═════ Text segment ═════
Utaka has started 31 Premier League games and scored seven times in all competitions. Since claiming five of those goals in his opening season the Nigerian's form has declined disappointingly. This season his highlight was scoring against Hereford United in the Carling Cup five months ago. Despite Portsmouth's well-documented problems – Avram Grant has only 17 outfield players, and is operating under a transfer embargo – Utaka has started only twice in the league, back in August. Not only was Utaka rejected by Nigeria for the Africa Cup of Nations that starts tonight, he did not even get into the 32-man preliminary squad.

 

Portsmouth are debt-ridden and threatened with administration. Her Majesty's Revenue and Customs served a winding-up petition on the club just before Christmas, and Portsmouth cannot find the £10m required to lift the transfer embargo. Utaka, meanwhile, continues to enjoy the rewards of his four-year contract on a barely credible £80,000 a week. If he stays to the end of his term, the total cost to Portsmouth will be about £23m. That would be enough to secure their immediate future.

 

Utaka, through no fault of his own, is an ongoing liability who arguably represents the worst piece of transfer business ever conducted by Portsmouth's chief executive Peter Storrie and the club's former manager Harry Redknapp. On landing him Redknapp said of Utaka and another player signed that day: "I'm delighted with the pair of them, they will give us an awful lot up front. We're bringing in people who are ready to play and it will make us stronger."

 

Utaka's new strike partner? David Nugent. The £6m acquisition was, strangely, never given a run in the first team by Redknapp, and is currently farmed out on loan at Burnley, having started 18 league games in three seasons, often out of position.

 

Portsmouth, though, are not the only club guilty of signing players on lucrative, long-term contracts who run up massive bills while sitting on the bench or playing in the reserves – much to the disgust of resentful supporters.

 

Seven years after Observer Sport first featured the "waste of money" signings, further scrutiny of the Premier League provides evidence that chairmen, chief executives, directors of football and managers are still patsies for players and agents with slick negotiating skills.

 

In 2003 Everton's Duncan Ferguson (10 seasons, 59 goals) and Leeds' Seth Johnson (£7m from Derby, 15 league starts, one goal, £35,000 a week) were among the costliest mistakes. In 2010 Utaka is joined by, among others, Liverpool's £11.5m Ryan Babel (five-year contract, £45,000 a week), £17m David Bentley at Spurs (six years, £50,000 a week), and several Newcastle United players who are on £50,000-plus.

 

According to the accountants Deloitte, salaries continue to be a bigger drain on finances than transfer fees. In 2003, the total transfer spend was £248m. In 2008 (the latest available figure) it was £675m. The wages cost £548m and £787m respectively, so the gap is closing between transfer fees and wages, but the overall outlay nearly doubled in five years.
═════ Data provided ═════
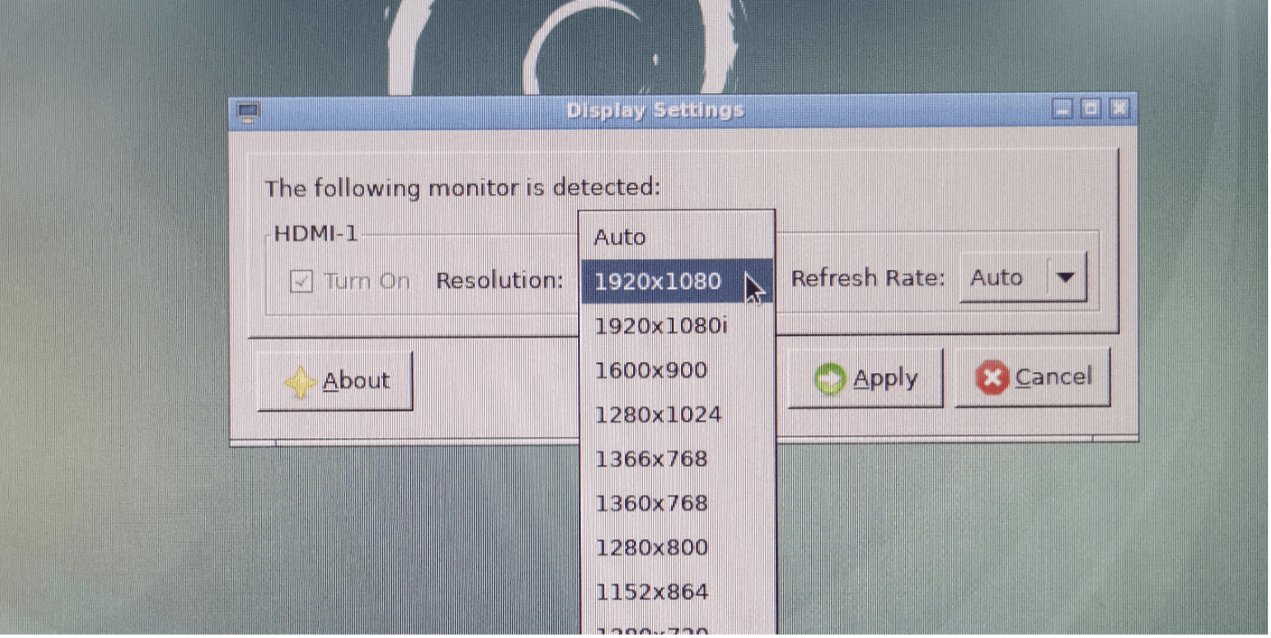Choose 1280x1024 resolution
Screen dimensions: 1271x638
[x=658, y=415]
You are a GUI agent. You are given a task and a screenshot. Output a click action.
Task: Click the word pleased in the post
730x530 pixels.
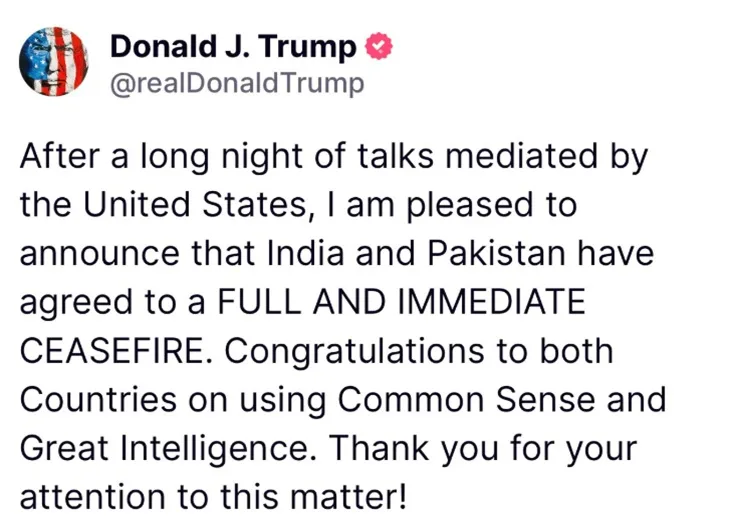[470, 204]
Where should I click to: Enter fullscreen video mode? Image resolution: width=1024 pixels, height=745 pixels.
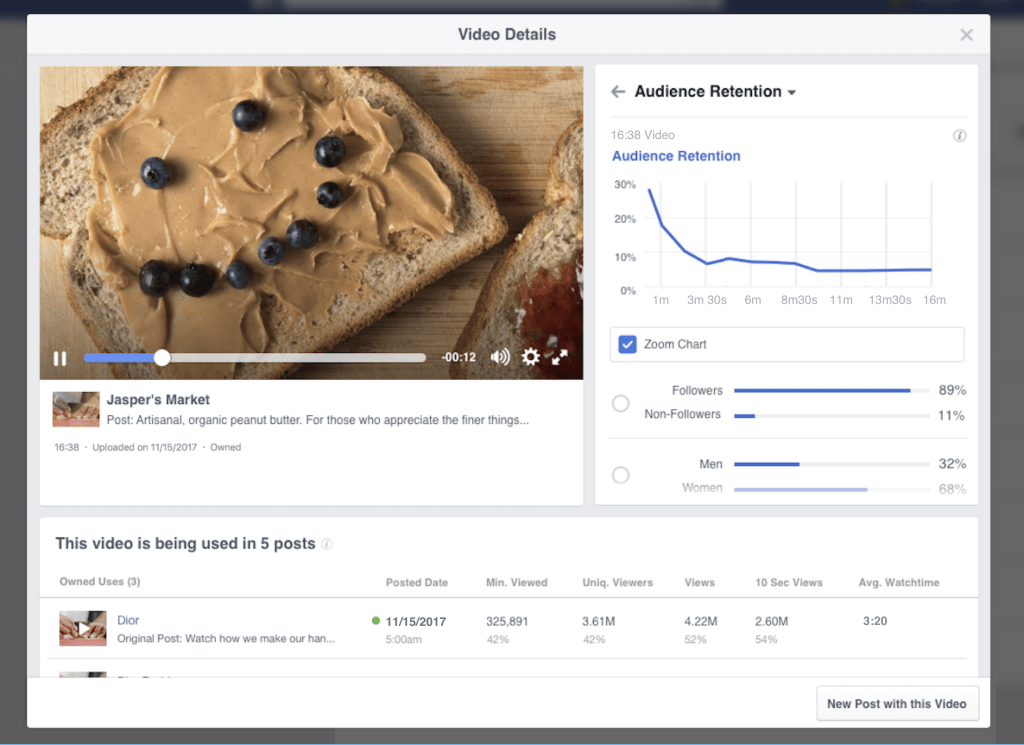coord(560,357)
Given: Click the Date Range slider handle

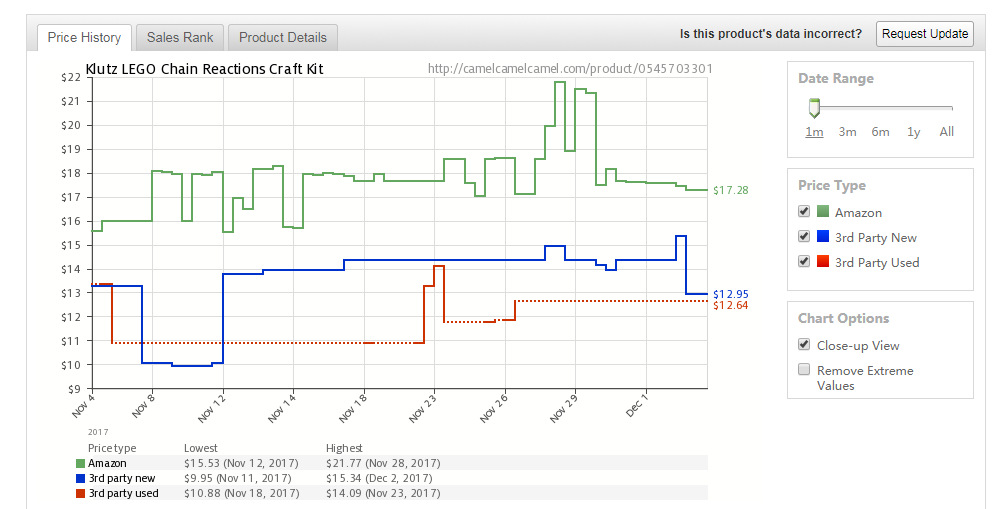Looking at the screenshot, I should [815, 107].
═════
◆ **Exercise instructions**: Please rewrite the part of the article on Portsmouth and Premier League spending starting at "In 2003 Everton's" and ending at "in five years.", replacing "drain" with "burden". The entries have no connection to the article on Portsmouth and Premier League spending.

◆ **Written answer**:
In 2003 Everton's Duncan Ferguson (10 seasons, 59 goals) and Leeds' Seth Johnson (£7m from Derby, 15 league starts, one goal, £35,000 a week) were among the costliest mistakes. In 2010 Utaka is joined by, among others, Liverpool's £11.5m Ryan Babel (five-year contract, £45,000 a week), £17m David Bentley at Spurs (six years, £50,000 a week), and several Newcastle United players who are on £50,000-plus.

 

According to the accountants Deloitte, salaries continue to be a bigger burden on finances than transfer fees. In 2003, the total transfer spend was £248m. In 2008 (the latest available figure) it was £675m. The wages cost £548m and £787m respectively, so the gap is closing between transfer fees and wages, but the overall outlay nearly doubled in five years.